John Slattery on his Latest Directorial Feature “Maggie Moore(s)” | Under the Radar | Music Blog for the Indie Music Magazine
Monday, June 17th, 2024  

John Slattery on his Latest Directorial Feature “Maggie Moore(s)”

Creative Control

Jun 15, 2023 Web Exclusive Bookmark and Share

On Mad Men he played the boss of 1960’s New York’s most swaggering ad exec. Nearly a decade after that hit series’ finale, John Slattery cast his former co-star, Jon Hamm, as the protagonist in the new film he was directing, Maggie Moore(s) (out June 16). But just because he got the chance to be Hamm’s director, that doesn’t mean the silver haired and silver-tongued talent (who brought us the beguilingly wily Mad Men character Roger Sterling) finally got to bring his leading man pal down a peg.

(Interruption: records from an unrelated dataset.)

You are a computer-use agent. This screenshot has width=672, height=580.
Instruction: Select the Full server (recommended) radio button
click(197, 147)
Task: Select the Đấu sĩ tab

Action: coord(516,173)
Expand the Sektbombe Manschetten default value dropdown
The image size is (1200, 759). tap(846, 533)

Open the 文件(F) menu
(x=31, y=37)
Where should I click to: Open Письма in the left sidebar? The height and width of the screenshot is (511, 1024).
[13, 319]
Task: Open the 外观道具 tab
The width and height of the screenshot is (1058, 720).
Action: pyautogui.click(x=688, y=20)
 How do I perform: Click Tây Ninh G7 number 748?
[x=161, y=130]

“You know, you don’t really tell him what to do. You just hope he’ll do what you ask him to do,” Slattery says, with a sly smile that doesn’t disappoint, during a recent Zoom call as part of Maggie Moore(s)’ promo junket. Rather than escalate the rapier banter that made he and Hamm prestige TV legends, Slattery embraces his current, more prudent indie filmmaker role, and goes on to tell Under the Radar: “I’m kidding. Jon and I get along great. We did from the moment we met. And I’ve directed a bunch of Mad Men [episodes] too, so we got used to shepherding each other through scenes. Besides, he knows what he’s doing.”

In an interview with Under the Radar, Slattery specifies just what Hamm knows so much about. The director also reveals how he handled objections from those affected by the real-life tragedies that Maggie Moore(s) was based upon, before dishing on the challenges of releasing a quirky murder mystery for grown-ups in this super-hero sequel saturated era, recollecting what it was like to reunite Hamm and Tina Fey onscreen years after their onscreen chemistry first sizzled on her indelible hit series 30 Rock, and much more.

(Kyle Mullin) Under the Radar: So, as a Bostonian and someone who’s lived in New York for years, did this movie’s dusty small town desert setting offer you anything aesthetically special?

John Slattery: We eventually changed the setting in the script to a fictional town in Arizona. Though we shot it in Albuquerque, New Mexico.

Makes sense, because I kind of got a Raising Arizona, Coen Brothers vibe from it.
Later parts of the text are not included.